Collaboration is key for global success
A young company with a bold goal - to become the world’s leader in experiential education technology - Intersective is making a global step in this direction.
Co-founders Beau Leese and Wes Sonnenreich started the company in 2012 after having worked across the education industry and large employers for a number of years. The challenge of creating effective work integrated learning programs from both sides convinced the duo to start up a new company to find a solution.
“Work integrated learning collaborations between employers, universities and students is actually a really hard problem. It is a three party collaboration problem and it’s difficult, it’s expensive to manage, and it’s easy to go off track,” said Beau.
According to Beau, that problem now has a solution. The 'Practera’ software platform and products aims to make collaboration between students, universities and employers more efficient and effective, helping drive better learning and project outcomes.
Domestic success, global opportunities
With a successful domestic start to the business, Intersective looked to growing the business globally. However, global expansion doesn’t come without its own challenges, “Our major export challenge has been to engage effectively with large overseas organisations. This takes a bit more overhead than dealing domestically. We need to get legal advice to look at off-shore contracting and obviously need to travel to do that. So it’s more time intensive.
"But the chance to work with a forward thinking partner in Vietnam, to deliver a new type of product and secure a long term licensing agreement, was an opportunity too good to pass up,” explained Beau.
Scaling up with easy access to finance
With their bank unable to help due to lack of security, Intersective started researching their financial options to invest in required product development. Export Finance Australia’s Small Business Export Loan fit their needs.
“Dealing with Export Finance Australia was so much more straight forward than dealing with a traditional bank or lender, including grant programs or invoice discounting; all of which we explored,” said Intersective’s CFO, Suzy Watson.
Designed specifically for small business exporters, Export Finance Australia’s online Small Business Export Loan provides unsecured loans of up to $250,000 for a single export contract.
“It was great to be able to choose the aspects of the financing that suited us best rather than being told this is the only thing available.

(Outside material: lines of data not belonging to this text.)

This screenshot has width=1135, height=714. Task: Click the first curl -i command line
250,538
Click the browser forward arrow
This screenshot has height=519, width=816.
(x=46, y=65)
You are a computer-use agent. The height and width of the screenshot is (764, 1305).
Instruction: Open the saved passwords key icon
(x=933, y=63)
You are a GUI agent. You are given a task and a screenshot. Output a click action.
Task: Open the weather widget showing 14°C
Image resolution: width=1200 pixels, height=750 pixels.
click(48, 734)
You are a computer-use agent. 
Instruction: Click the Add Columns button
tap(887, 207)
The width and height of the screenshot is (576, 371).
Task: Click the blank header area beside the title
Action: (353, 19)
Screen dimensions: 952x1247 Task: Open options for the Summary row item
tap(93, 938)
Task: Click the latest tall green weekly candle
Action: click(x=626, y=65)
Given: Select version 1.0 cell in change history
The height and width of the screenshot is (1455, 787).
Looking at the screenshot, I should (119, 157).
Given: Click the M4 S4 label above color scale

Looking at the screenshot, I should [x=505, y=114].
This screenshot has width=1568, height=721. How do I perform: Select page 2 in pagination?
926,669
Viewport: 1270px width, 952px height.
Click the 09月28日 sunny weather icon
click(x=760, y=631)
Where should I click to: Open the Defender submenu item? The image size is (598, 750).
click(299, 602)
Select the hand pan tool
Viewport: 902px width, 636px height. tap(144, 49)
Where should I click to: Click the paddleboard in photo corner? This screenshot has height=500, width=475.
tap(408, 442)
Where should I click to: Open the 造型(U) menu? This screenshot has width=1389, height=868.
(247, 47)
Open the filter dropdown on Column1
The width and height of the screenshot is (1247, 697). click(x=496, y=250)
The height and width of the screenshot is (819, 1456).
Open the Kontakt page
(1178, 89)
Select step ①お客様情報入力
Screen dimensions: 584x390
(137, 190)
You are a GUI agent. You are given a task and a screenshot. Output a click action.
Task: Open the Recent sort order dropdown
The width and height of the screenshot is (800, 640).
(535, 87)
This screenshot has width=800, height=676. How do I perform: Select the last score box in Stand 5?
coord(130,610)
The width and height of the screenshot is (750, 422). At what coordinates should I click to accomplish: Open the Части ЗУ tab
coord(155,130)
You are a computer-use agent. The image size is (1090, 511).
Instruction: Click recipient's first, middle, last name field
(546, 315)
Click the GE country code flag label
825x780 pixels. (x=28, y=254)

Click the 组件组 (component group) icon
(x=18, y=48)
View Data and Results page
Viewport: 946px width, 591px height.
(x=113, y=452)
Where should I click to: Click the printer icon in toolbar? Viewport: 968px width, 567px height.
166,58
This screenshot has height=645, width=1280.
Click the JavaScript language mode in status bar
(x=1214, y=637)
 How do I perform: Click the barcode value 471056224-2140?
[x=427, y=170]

“The whole application process, including the online process was really quick. From starting the application to getting the funds was a period of less than seven days, and that included a couple of helpful calls from Export Finance Australia where we might have needed just a little clarity on information required,” said Suzy.
The ability to set up direct debit and get SMS reminders were also a positive aspect to the process said Suzy.
The funds provided by Export Finance Australia’s loan have helped Intersective scale-up their business faster than planned, Suzy explained, “it enabled us to kick that project off quickly, hire ahead of the curve, and be able to tick off all of the legal and economic questions we had around dealing in a cross-border transaction quickly.”
“Export Finance Australia have enabled us as a small company to deliver a technology product for a significant client off-shore that will make the world of difference to us as an export ready company,” concluded Beau.